Der Wahlkampfbus ist eine gute Sache. Das zeigte sich auch gestern Abend wieder in Lenzburg. Denn der Wahlkampfbus beschert uns nicht nur politischen Diskurs und die Begegnung mit Kandidierenden aller Couleurs. Der Bus verhilft auch zu ganz neuen Einsichten, die über den Tag hinaus beschäftigen. Jedenfalls mich.

Zum Beispiel weiss ich jetzt, dass ich höchstwahrscheinlich ein linker Journalist bin. Denn 87 Prozent aller Journalisten sind links. Hat der Herr Glarner vor dem Wahlkampfbus gesagt. Er ist sich zwar nicht mehr sicher, woher er diese Zahl hat. Aber da ist ja auch nicht so wichtig. 

Ich habe dann rasch und unauffällig in die Runde geschaut; einige meiner Kollegen waren ja auch dabei. Einer wählt freisinnig, da bin ich mir sicher; also müssen wir andern, die dabei waren logischerweise alles Linke sein.

Sonst können wir nicht auf 87 Prozent kommen. (Gut, der Journalist, der Wahlwerbung für Irene Kälin in den Bus schmuggelte, da ist wohl schon ein ziemlicher Linker.) Das beschäftigt mich. Dass ich wahrscheinlich ein Linker bin und es bisher nicht gewusst habe.

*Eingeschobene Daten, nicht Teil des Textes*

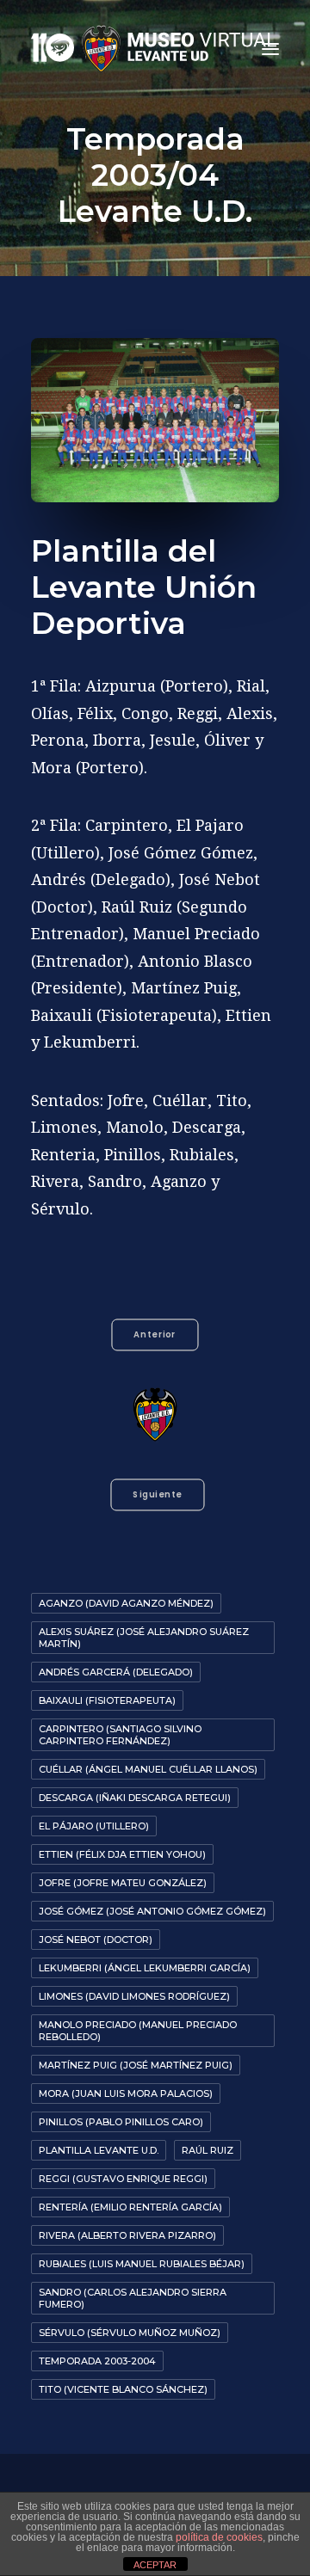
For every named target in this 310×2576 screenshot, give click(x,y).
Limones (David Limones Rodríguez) (134, 1996)
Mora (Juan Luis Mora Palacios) (126, 2093)
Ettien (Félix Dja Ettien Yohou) (122, 1854)
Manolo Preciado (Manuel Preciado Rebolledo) (138, 2031)
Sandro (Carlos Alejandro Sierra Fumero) (132, 2298)
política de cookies (219, 2537)
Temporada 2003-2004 (97, 2361)
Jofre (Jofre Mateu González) (123, 1883)
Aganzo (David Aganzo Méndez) (126, 1603)
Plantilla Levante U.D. (98, 2150)
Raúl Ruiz (207, 2150)
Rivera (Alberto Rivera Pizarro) (127, 2235)
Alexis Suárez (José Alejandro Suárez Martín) (144, 1638)
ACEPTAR (155, 2565)
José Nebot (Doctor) (95, 1940)
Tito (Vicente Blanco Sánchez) (123, 2389)
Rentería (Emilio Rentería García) (130, 2207)
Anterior (154, 1335)
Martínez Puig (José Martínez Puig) (135, 2065)
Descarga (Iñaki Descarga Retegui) (135, 1798)
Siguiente (157, 1494)
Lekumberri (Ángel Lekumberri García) (145, 1968)
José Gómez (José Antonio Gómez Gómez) (152, 1911)
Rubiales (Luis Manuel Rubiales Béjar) (142, 2264)
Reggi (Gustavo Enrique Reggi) (123, 2179)
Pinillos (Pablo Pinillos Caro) (121, 2122)
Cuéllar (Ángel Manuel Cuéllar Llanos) (148, 1769)
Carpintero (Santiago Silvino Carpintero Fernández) (120, 1735)
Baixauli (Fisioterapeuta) (107, 1700)
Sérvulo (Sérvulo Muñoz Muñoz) (129, 2333)
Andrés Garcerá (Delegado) (116, 1672)
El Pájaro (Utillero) (94, 1826)
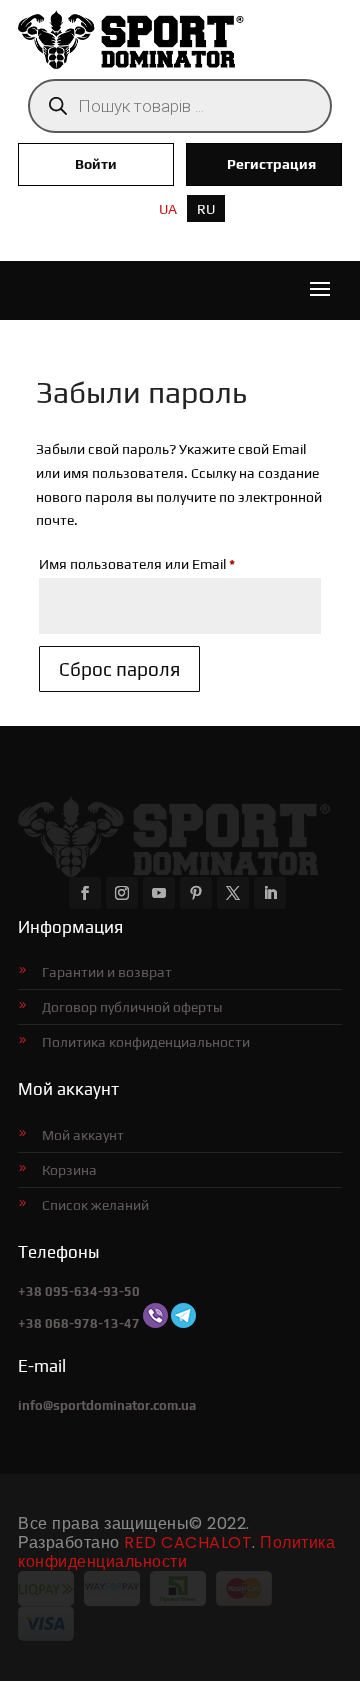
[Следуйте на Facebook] (85, 893)
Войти (96, 164)
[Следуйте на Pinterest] (196, 893)
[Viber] (155, 1323)
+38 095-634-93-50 (79, 1291)
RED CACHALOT (188, 1542)
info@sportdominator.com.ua (107, 1405)
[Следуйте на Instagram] (122, 893)
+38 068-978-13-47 (79, 1323)
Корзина (69, 1170)
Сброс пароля (119, 669)
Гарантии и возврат (107, 972)
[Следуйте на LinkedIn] (270, 893)
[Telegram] (183, 1323)
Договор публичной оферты (132, 1007)
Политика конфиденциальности (146, 1042)
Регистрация (271, 164)
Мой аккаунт (83, 1135)
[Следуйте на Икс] (233, 893)
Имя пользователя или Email (179, 563)
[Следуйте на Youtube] (159, 893)
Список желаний (95, 1205)
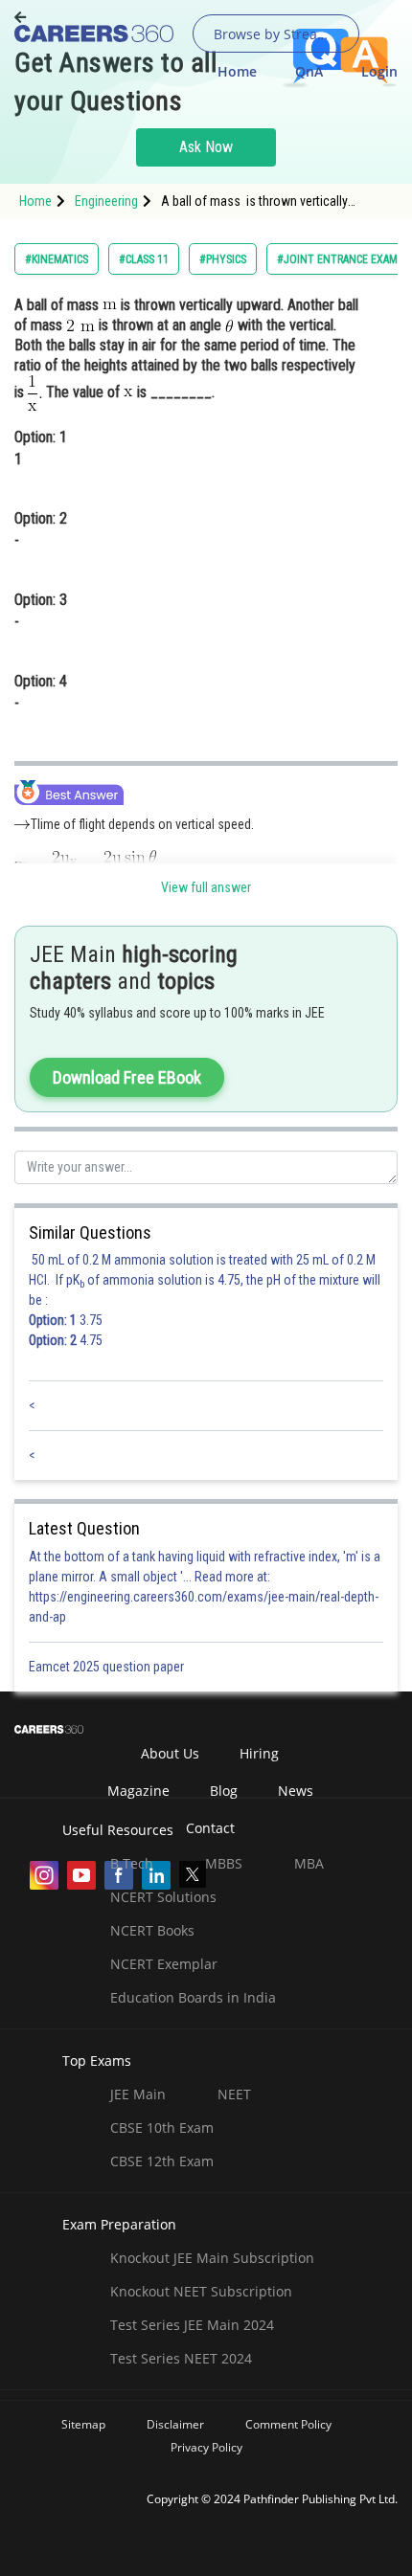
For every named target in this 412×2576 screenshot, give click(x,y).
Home (237, 71)
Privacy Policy (206, 2447)
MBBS (223, 1863)
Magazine (138, 1790)
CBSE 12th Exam (162, 2161)
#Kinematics (56, 259)
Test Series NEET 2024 (181, 2358)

Aber ich habe noch mehr gelernt. Eine Fahrt auf dem neuen 2,8 Kilometer langen Veloweg von Wohlen nach Bremgarten kostet den Steuerzahler 26 Franken. Hat auch der Herr Glarner gesagt. Und er findet das gar nicht gut.

Mir aber gefällt der Gedanke, dass ich künftig, jedes Mal, wenn ich mit dem Velo von Wohlen nach Bremgarten radle, 26 Franken spare – macht hin- und zurück 52 Franken. Vielleicht wird das meine neue Lieblingsstrecke.

Ja, wer nicht zum Wahlkampfbus geht, der verpasst doch einiges.